Chronique côtière où la bande-son est saturée des flux et reflux. De la pointe de la Chèvre à celle de Dinan. Plein vent. Océan agité. Nuages soudés au vent. Les vagues inventives chevauchent les rochers dans une mousse blanche. Les mouettes se sont repliées sur les docks.

Le sait-elle l'Europe continentale qui a d'autres caps à fouetter, qu'en sa pointe Ouest la mer écume comme du champagne de réveillon? Le sait-elle que le vent d'iode et de sel qui y souffle te gonfle pour l'année entière si tu y passes en tout début de janvier, en te décrassant ce qui se tient entre tes deux oreilles? D'instinct. Comme si tu aspirais tous les vents du monde. Assommée par le poids de la norme sociale et l'obsession des chiffres, pas sûr que l'Europe ait les crins au vent!....

Et le sait-elle vraiment combien là les équipages sont valeureux entre embellies et giboulées, embruns, creux et récifs quand la mer gronde? Rien ne résiste à la mer. Personne ne peut prétendre la dominer. "Rien, personne...Dans nos cimetières marins, combien de tombes vides sous les galets et les croix? Roulez les péris, par les abysses! Seuls les vents gravent des épitaphes. Regardez les yeux des marins bretons: ils sont bridés, ce sont des yeux de méfiance accoutumés à guetter le grain, le grand frais, la tempête." (Xavier Grall, texte tiré de Naufrages "Les vents m'ont dit")

Ainsi se tissent ensemble le sens de la vie et de la mort de l'individu, le sens de l'existence et des manières de faire de la société considérée. Qui à leur tour tissent ou retissent les lieux et les gens.

 

 

Des lieux où la vie et la mort

Battent les cartes du grand jeu

Et qui grandissent avec nous,

Nous envahissent

A tel point que si l'on me demandait

Comment est fait l'intérieur de mon corps

Je déplierai absurdement

La carte de la Bretagne.

                                  (Tiré de Poèmes bleus de Georges Perros)

 

 

Le hasard est ainsi fait qu'après être passé sur ces côtes à conseiller à toutes les oreilles, en fin de semaine dernière j'apprends que lundi au large du Finistère "La P'tite Julie" a été engloutie par une houle et creux de 5-7 mètres, un coup de mer entraînant par le fond les sept pêcheurs de ce chalutier d'Erquy. Je suis d'autant touché par ce naufrage qu'il y a un an jour pour jour ce chalutier aujourd'hui sombré était accosté dans le port de Saint Malo où j'ai pu le photographier puisqu'intéressé par le nom "La P'tite Julie" inscrite sur ses flancs. Car il est aussi porté par l'une de mes proches, d'où ma grande sensibilité.

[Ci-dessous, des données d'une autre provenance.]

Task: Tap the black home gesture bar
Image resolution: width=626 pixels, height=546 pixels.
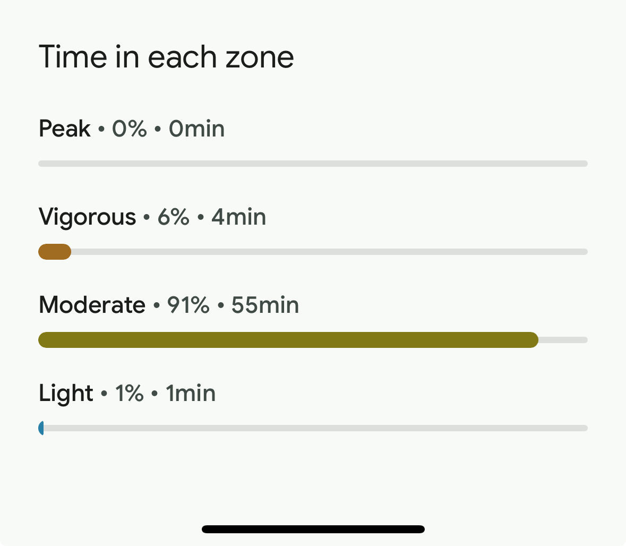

On hausse les épaules: "Quel rapport?" Simple. Me bornerai-je à noter qu'il est compréhensible que ce soit précisément ce dernier aspect, l'inattendu affectif, qui tisse chez moi par un lien fort un ensemble d'affects particuliers incluant virée en pointe bretonne, images accolées à ces lieux...dans la fureur de la houle -leur forte charge imaginaire-, sentiments personnels, triste fait d'actualité, et interactions multiples entre ces éléments et la réception que j'en fais.

La mer!...Avec Xavier Grall, rappelons-nous: "Au fait, la mer ne s'achète pas."